--- Start SOURCE DOCUMENT ---

Saturday, August 20, 2011

Midnight in Paris

Today's post was written by guest writer David Hallman...thanks for sharing your journey with us David!

I walked by the building, intentionally, on the way home from seeing Woody Allen’s new film “Midnight in Paris”, a poetic reflection on the seeming attraction of former eras.

The access to the building is now sealed. Not just boarded over with plywood that I could pry loose. Not even with brick that I might be able to chip away with the right tools and enough sweat. No, the former door is now a solid wall of impenetrable concrete cinder block.

Thirty-five years ago, I walked through that door and met Bill. We created a new life together that evening, one that continued for over three decades during which we lived large in laughter and music, in art and politics, in travel and work, in pain and suffering, in love and loss.

That life is over and it feels like memory is all I’ve got left.

Without giving away anything too crucial about the plot of “Midnight in Paris”, let me just say that Woody seems to conclude that the past is not quite as romantic as we might imagine nor the present as pedestrian as we might fear.

The movie prompts reflection on memory and verges, I think, on deprecating memory as ultimately shallow—quaint and curious nostalgia that is unreliable as a guide to life in the present. That’s my take on it anyway. Many may disagree with my interpretation and I’m prepared to admit that my reaction may be coloured by more than a little defensiveness about the place of memory.

Paris was a special place for Bill and me. We had both studied at the Sorbonne before we met and we returned to the city of lights many times during our years together. Those are some of the memories that I cherish, that I hoard, that I guard with an army of emotional weaponry. Yeah, I’m a bit defensive.

But just so you don’t send the straight-jackets to take me away quite yet, let me reassure you that there is, I think, some good news.

I’m not only wallowing in the memory, though I do do that. I’m not dysfunctional and incapable of getting up and making breakfast each morning though that is difficult on many days. No, the good news is that I’m working with those memories, mauling and molding them, creating meaning out of them to help me understand where I’ve been, where I am now, and where I may be headed.

This memory work for me is through writing. This memory work is not easy. It does suggest though, that if memory is all I’ve got today, it is not all I will have tomorrow. I’m not prepared to just stare at that sealed-up door and walk away in despair.


  1. This is beautiful, David. Thank you for sharing your memories ... and your
    pain ... and your love.

--- End SOURCE DOCUMENT ---
--- Start INFORMATION PROVIDED ---

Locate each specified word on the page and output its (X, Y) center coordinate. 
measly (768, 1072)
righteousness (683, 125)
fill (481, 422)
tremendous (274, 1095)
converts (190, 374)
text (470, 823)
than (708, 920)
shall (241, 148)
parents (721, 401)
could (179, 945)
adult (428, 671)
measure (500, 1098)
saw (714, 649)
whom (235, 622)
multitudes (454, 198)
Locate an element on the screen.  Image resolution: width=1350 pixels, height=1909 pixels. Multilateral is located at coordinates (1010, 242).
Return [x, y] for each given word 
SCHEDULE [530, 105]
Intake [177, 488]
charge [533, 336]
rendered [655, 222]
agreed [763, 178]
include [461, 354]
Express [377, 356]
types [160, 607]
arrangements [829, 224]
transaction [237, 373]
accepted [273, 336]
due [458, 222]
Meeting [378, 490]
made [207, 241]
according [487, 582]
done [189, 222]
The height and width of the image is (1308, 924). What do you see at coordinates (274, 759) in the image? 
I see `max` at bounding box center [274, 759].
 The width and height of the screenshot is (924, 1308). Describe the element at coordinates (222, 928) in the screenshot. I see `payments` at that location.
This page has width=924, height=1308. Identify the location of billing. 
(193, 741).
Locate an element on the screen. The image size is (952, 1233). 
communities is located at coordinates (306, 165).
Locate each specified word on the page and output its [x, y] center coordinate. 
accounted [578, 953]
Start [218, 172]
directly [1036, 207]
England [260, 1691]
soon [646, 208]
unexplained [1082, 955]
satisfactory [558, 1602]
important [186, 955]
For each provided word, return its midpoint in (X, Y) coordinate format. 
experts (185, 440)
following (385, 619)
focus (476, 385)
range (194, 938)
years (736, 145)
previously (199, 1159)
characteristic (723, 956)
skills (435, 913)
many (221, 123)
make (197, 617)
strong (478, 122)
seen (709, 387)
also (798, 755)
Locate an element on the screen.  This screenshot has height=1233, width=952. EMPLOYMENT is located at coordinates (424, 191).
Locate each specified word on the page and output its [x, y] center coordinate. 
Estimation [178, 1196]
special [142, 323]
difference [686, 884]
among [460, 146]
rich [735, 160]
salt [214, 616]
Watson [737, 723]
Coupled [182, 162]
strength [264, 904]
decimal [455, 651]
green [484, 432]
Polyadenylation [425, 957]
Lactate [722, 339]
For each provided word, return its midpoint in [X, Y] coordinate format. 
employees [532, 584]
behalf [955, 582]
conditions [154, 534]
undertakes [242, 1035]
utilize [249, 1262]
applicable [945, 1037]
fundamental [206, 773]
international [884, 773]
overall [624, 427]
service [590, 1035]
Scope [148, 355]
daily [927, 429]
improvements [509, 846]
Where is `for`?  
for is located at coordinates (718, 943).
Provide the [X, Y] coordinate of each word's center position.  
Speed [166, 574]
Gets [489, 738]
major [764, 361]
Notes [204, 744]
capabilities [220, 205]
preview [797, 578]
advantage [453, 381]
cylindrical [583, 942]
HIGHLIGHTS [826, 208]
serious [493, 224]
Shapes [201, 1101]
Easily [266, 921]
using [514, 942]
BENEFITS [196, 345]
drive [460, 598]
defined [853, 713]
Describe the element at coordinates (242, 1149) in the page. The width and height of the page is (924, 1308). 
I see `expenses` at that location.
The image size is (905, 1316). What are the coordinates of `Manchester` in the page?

--- End INFORMATION PROVIDED ---

WRITTEN TASKS
[1] According to the guest post about "Midnight in Paris," where had the writer and Bill both studied before they met?
[2] Pick up the guest post about "Midnight in Paris" after its final line and extend it.

SOLVED PROBLEMS
[1] At the Sorbonne.

[2]
    I agree ... the memories can give us the strength to move forward, once we're able to see them through the darkness of our grief.

  2. I agree this is beautifully written. I feel this way on most days not all...

  3. Sometimes I live there - in the memory . . . close my eyes and bring back the sounds, the scent of his neck, the warmth of his hands.
    I know i can't stay but for a little while I live there and think - he lived.

    Thank you David.

  4. My first thoughts were also "so beautifully written. Thanks so much for sharing this David.

    Memories are powerful.
    Ironically it's my ongoing lack of short-term memory (I blame it on the shock) that compels me to blog so much, lest my long-term memory also take a slide.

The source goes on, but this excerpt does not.